• **Stated goal**: Convert the records from the line containing "The width and" up to and including the line containing "point(659,413)" into a two-column CSV with the header instruction,location. Each request gets one row: its text in the first column and its answer in the second, with each field quoted and any line breaks replaced by spaces.

[Start Records for this task]

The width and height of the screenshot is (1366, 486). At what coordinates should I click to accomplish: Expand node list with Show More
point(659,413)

[End Records for this task]
[Start Records for this task]

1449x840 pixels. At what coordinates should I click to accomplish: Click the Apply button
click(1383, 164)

[End Records for this task]
[Start Records for this task]

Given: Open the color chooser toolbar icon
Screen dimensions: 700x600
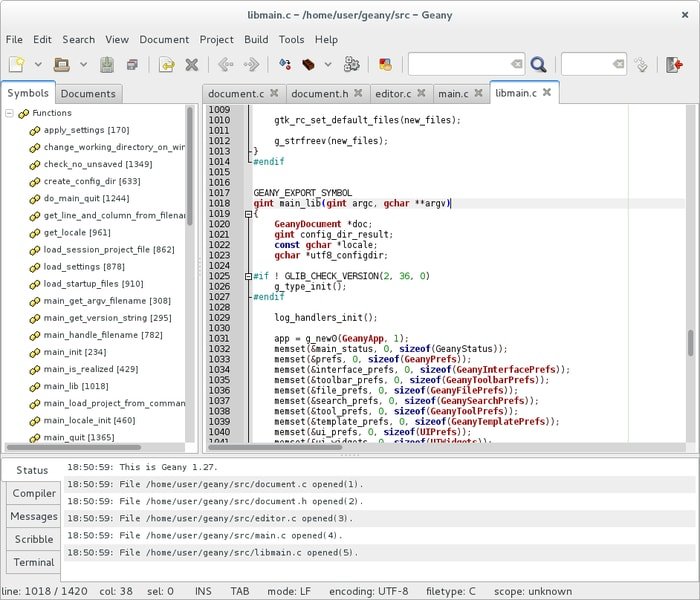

[End Records for this task]

• **Answer to this exercise**:
instruction,location
"The width and height of the screenshot is (1366, 486). At what coordinates should I click to accomplish: Expand node list with Show More","point(659,413)"